In connection with the Exchange Agreement transaction, on
August 3, 2018 the Company issued a $14.5 million amended
and restated promissory to Aston (the “August Note”), reflecting
the $3.3 million exchange of amounts owed under the June Note
for shares. The August Note was issued with the same terms and
conditions as the June Note, except that the maturity date was
extended to July 20, 2020. After its issuance, the August Note
was the only promissory note outstanding in favor of Aston.

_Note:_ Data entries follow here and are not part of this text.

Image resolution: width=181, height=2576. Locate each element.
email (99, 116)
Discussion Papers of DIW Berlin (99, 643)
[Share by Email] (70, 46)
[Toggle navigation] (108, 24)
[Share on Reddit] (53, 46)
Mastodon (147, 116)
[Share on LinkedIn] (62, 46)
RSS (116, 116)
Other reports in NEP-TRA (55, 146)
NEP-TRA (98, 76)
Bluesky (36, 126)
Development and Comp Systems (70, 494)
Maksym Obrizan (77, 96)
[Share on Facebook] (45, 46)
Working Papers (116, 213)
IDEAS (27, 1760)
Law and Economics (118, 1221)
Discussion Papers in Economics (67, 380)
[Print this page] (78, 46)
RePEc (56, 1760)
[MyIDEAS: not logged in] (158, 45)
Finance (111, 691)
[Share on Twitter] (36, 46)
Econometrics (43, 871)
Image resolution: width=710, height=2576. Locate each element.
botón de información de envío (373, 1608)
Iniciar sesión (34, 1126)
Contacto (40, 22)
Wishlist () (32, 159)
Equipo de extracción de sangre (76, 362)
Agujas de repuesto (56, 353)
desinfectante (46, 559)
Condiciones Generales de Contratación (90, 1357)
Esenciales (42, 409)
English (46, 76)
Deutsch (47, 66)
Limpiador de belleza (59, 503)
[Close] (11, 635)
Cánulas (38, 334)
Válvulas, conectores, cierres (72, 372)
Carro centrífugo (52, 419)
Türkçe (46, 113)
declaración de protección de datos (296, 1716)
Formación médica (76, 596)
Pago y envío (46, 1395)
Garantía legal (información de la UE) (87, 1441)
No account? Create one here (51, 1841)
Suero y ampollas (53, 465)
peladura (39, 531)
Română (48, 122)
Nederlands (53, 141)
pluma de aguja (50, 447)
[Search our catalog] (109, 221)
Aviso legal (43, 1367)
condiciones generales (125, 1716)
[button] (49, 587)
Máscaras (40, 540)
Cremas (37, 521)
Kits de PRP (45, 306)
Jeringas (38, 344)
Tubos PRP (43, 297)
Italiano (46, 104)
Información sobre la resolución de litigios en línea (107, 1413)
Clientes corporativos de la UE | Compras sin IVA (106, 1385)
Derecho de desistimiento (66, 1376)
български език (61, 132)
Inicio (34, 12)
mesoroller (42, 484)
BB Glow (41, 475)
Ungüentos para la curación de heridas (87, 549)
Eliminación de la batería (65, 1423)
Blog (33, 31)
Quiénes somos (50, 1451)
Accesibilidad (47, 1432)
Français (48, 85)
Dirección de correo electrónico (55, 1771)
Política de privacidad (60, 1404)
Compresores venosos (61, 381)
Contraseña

On September 4, 2018, Aston advanced the Company an additional
$0.4 million (the “September Advance”).
On November 21, 2018, the Company entered into a Forbearance
Agreement and Fourteenth Amendment to its loan and security
agreement (the “Loan Agreement”) with Bank of America, N.A. (“Bank
of America”). Simultaneously with its entry into the amendment, the
Company consolidated all of its outstanding promissory notes and
advances due to Mr. LaPenta and Aston and issued a new
promissory note, dated as of November 21, 2018, to
Mr. LaPenta and Aston (the “Consolidated Note”). The
Consolidated Note had an initial aggregate principal amount of
$38.4 million, which reflected (i) an advance of
$1.0 million from Aston in March 2017 (the “March Advance”),
(ii) $14.5 million in principal owed to Aston under the August
Note, (iii) the September Advance, (iv) $10.5 million in
principal owed to Mr. LaPenta under two promissory notes
issued to Mr. LaPenta in November 2018 (the “November Notes”),
and (v) $12.0 million owed by the Company to Mr. LaPenta
in respect of a guaranty exchange on November 21, 2018. In
addition, approximately $0.1 million of accrued and unpaid
interest on the March Advance, the August Note, the September
Advance, and the November Notes was included in the Consolidated
Note. The Consolidated Note incurs interest at the greater of
(i) LIBOR plus 3.75% and (ii) 1% above the rate in effect at
any time under the Loan Agreement. The Consolidated Note is
scheduled to mature on July 20, 2020.
The Consolidated Note is secured by a lien on the Company’s and its
subsidiaries’ assets in favor of Aston, as agent for Aston and
Mr. LaPenta, pursuant to a Security Agreement (the “Security
Agreement”) entered into by the Company and its subsidiaries on
November 21, 2018. In connection with the issuance of the
Consolidated Note, the Company’s guarantor subsidiaries under the
Loan Agreement guaranteed the Company’s obligations under the
Consolidated Note by issuing a Guaranty (the “Guaranty”) in favor
of Mr. LaPenta and Aston.
Also, in connection with the issuance of the Consolidated Note,
Mr. LaPenta and Aston entered into a Subordination and
Intercreditor Agreement (the “Subordination Agreement”) with Bank
of America, the Company and its direct and indirect subsidiaries.
Pursuant to the Subordination Agreement, Aston’s liens securing the
Company’s indebtedness under the Consolidated Note are subordinated
in all material respects to the liens securing the Company’s
indebtedness to Bank of America under the Loan Agreement.
During the three months ended March 31, 2019 and the fiscal
year ended December 31, 2018, the Company recorded interest
expense related to the forgoing financing arrangements with Aston
of $0.9 million and $1.6 million, respectively. As of
March 31, 2019, there was $46.8 million in aggregate
principal and interest outstanding under the Consolidated Note.